Ingredients:
1 tablespoon ground New Mexico chile pepper or chili powder
1 1/2 teaspoons salt
1 teaspoon brown sugar
1 teaspoon unsweetened cocoa powder
1/4 teaspoon cayenne pepper
4 bone-in pork loin chops, about 1 inch thick
6 – 7 small zucchini, sliced lengthwise 1/4” thick
1 tablespoon olive oil
1 teaspoon dried Mexican oregano, crushed
1/4 teaspoon ground black pepper
1/2 cup crumbled queso fresco
1/4 cup snipped fresh cilantro
1/4 cup finely chopped red onion
Garnish: Lime wedges
Directions:
In a small bowl combine the ground chile pepper, 1 teaspoon of the salt, brown sugar, cocoa powder, and cayenne pepper. Rub onto all sides of the chops. Toss zucchini with olive oil to lightly coat. Season with the remaining 1/2 teaspoon salt, the dried oregano, and black pepper.

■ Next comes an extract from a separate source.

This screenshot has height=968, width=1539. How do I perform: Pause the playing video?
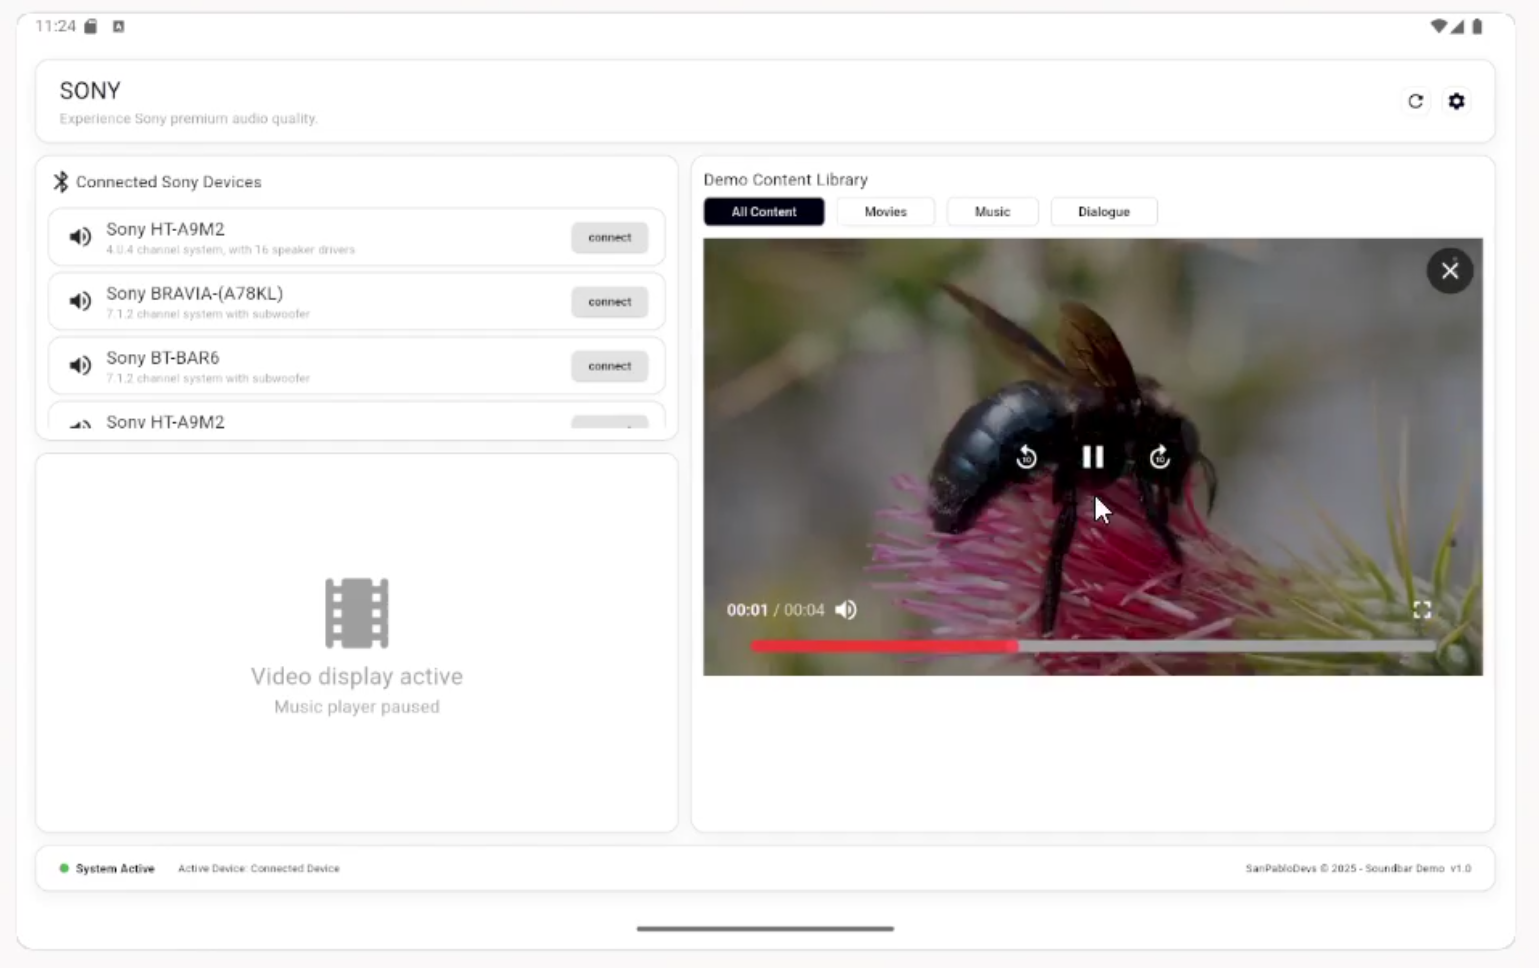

For a charcoal or gas grill, grill the chops on the greased rack of a covered grill directly over medium heat for 11 to 13 minutes (150°F), turning once. Add the zucchini the last 4 minutes of grilling or until crisp tender, turning once. (No longer outdoor grilling season, no problem just use your stove top grill same directions on medium heat.)
Arrange zucchini and chops on serving plates. Top with queso fresco, cilantro, and red onion. Garnish with lime wedges. Yum Yum!